The recent GRADE Working Group guidance states that systematic review authors and guideline panellists will ideally specify the threshold or ranges they are using when rating the certainty in evidence.3 The guidance offered non-contextualised (no implicit value judgements) and partially contextualised (some implicit value judgements regarding magnitude of effects) approaches for systematic review authors. The guidance further suggested a fully contextualised approach for clinical practice guidelines in which a guideline panel determines thresholds considering all critical outcomes and their relative importance.

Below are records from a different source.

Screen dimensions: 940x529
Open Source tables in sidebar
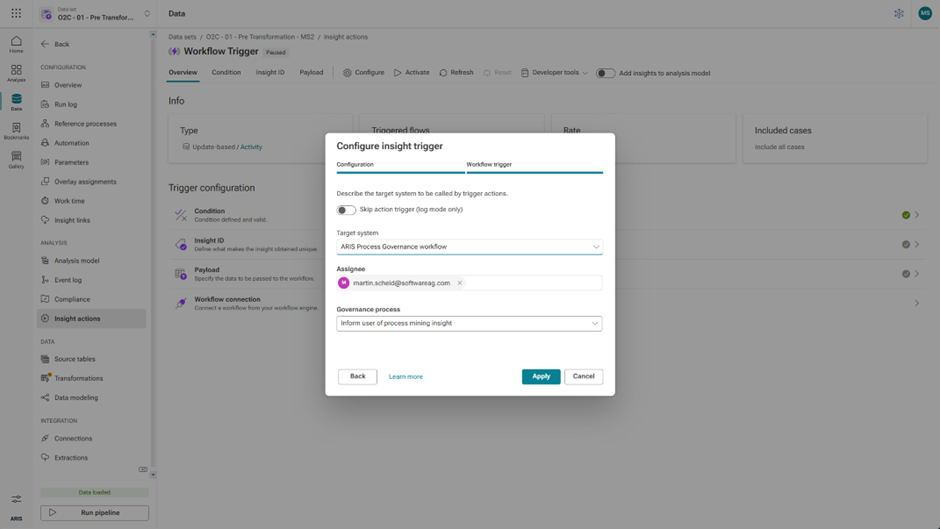click(74, 359)
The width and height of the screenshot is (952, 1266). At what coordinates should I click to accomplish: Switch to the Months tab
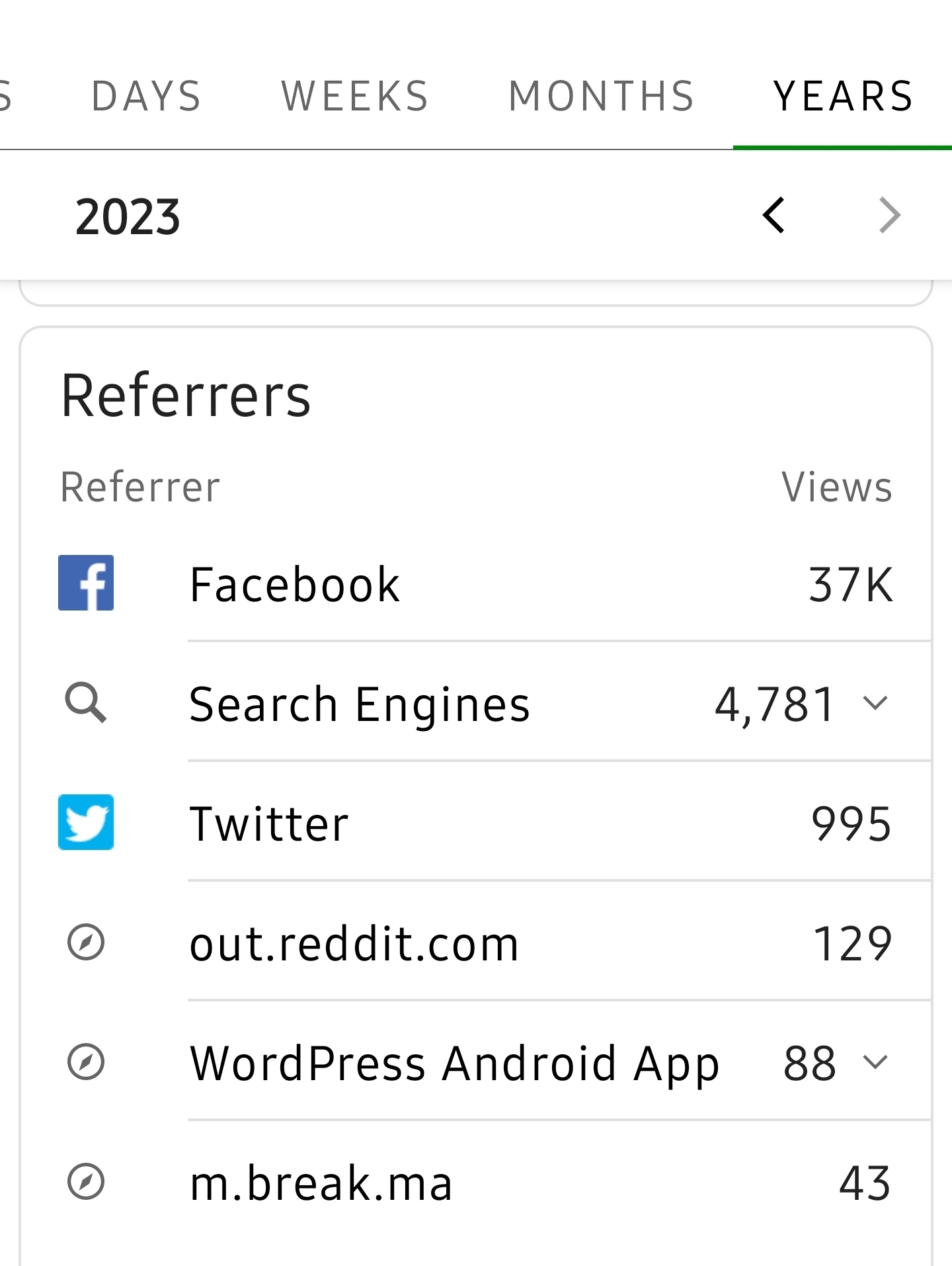tap(602, 97)

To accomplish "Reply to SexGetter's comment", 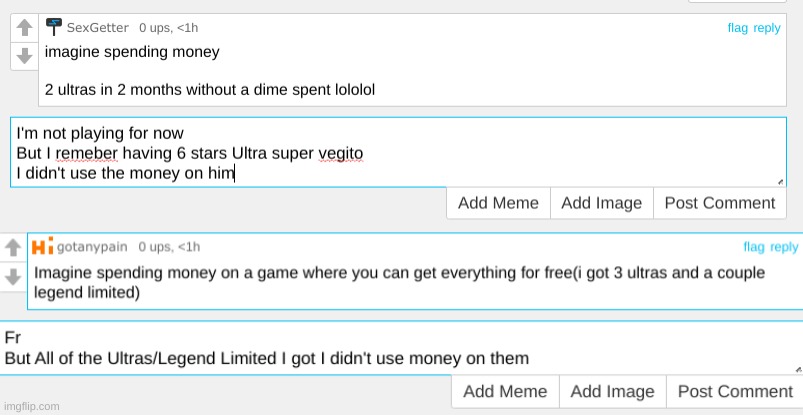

Guideline panels using fully contextualised approaches have faced challenges of balancing feasibility and simplicity with comprehensive simultaneous consideration of all important outcomes. This current GRADE concept article introduces an approach for guideline panels to more directly and explicitly rate their certainty of the balance of benefits and harms. This GRADE concept article (a new form of communication from the GRADE Working Group) is presented to stimulate discussion and does not constitute GRADE guidance.
Expressing certainty across the evidence-to-decision framework
GRADE evidence-to-decision frameworks explicitly identify the following considerations in determining the direction and strength of recommendations:
Certainty of evidence (regarding effect estimates for health effects),2 6 7
Relative importance of outcomes (also called values and preferences),2 7 8
Balance of benefits and harms,2 7 9
Resource use (cost),2 7 10
Cost–benefit ratio (Are incremental health benefits worth the costs?),2 7 11
Health-related harms include pain or disability but also burdens that lower quality of life. For example, the burden of receiving an intervention that requires being immobile for long periods of time could be considered as a health-related harm. In this article, when we use the phrase ‘balance of benefits and harms’ we refer to the ‘balance of benefits versus harms and burdens’. Other burdens that may be considered more societal in nature may be considered through other criteria in the framework (cost, acceptability, feasibility) depending on the perspective taken such as that of the healthcare system, the population or the individual. Here, we will use the term ‘harms’ to refer to ‘health-related harms and burdens’.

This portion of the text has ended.